— PROMPT —
Only what runs from the line with "Viewport: 1100px width, 706px" to the final line of the records below should be given again, word for word.

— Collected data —
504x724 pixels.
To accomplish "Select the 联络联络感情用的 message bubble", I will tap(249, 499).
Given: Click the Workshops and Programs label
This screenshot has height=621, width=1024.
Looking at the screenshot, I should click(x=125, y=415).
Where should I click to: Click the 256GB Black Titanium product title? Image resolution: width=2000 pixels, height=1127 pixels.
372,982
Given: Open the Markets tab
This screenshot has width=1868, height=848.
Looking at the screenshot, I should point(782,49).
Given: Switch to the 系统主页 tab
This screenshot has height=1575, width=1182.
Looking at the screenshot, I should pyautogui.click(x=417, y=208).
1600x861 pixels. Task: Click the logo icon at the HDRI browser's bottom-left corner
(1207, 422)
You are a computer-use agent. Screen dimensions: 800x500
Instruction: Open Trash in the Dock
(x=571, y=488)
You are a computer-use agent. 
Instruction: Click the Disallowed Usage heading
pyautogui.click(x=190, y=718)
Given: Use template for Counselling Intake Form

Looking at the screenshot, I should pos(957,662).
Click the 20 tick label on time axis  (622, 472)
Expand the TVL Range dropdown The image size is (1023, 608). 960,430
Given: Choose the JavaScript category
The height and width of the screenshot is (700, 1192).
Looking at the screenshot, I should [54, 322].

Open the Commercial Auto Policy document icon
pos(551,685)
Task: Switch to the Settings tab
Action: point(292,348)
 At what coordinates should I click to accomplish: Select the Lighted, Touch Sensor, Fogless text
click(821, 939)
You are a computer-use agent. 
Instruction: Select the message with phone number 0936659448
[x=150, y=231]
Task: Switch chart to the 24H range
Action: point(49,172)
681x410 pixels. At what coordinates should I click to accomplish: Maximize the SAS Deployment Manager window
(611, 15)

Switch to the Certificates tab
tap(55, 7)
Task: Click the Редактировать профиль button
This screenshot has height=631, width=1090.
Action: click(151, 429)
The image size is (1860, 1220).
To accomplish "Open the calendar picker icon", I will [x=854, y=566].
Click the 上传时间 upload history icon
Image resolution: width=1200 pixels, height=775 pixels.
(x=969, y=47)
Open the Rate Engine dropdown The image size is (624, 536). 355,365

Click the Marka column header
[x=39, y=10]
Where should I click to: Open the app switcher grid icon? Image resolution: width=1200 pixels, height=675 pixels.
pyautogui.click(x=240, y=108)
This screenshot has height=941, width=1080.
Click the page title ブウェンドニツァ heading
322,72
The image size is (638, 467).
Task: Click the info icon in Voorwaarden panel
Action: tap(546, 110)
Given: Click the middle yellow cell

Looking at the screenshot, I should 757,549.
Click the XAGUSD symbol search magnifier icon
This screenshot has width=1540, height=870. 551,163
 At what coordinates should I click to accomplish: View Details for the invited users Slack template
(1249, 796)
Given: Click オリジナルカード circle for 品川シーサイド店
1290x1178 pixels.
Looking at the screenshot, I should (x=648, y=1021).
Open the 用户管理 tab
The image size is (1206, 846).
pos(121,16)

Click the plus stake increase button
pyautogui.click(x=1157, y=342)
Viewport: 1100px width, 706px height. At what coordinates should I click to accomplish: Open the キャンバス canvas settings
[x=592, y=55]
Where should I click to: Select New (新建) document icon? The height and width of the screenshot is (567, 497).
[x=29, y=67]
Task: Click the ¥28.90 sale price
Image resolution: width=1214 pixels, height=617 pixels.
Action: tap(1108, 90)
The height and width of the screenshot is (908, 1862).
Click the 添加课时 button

— ANSWER TO THE PROBLEM —
Viewport: 1100px width, 706px height. At what coordinates should I click to accomplish: Open the キャンバス canvas settings
[x=592, y=55]
Where should I click to: Select New (新建) document icon? The height and width of the screenshot is (567, 497).
[x=29, y=67]
Task: Click the ¥28.90 sale price
Image resolution: width=1214 pixels, height=617 pixels.
Action: tap(1108, 90)
The height and width of the screenshot is (908, 1862).
Click the 添加课时 button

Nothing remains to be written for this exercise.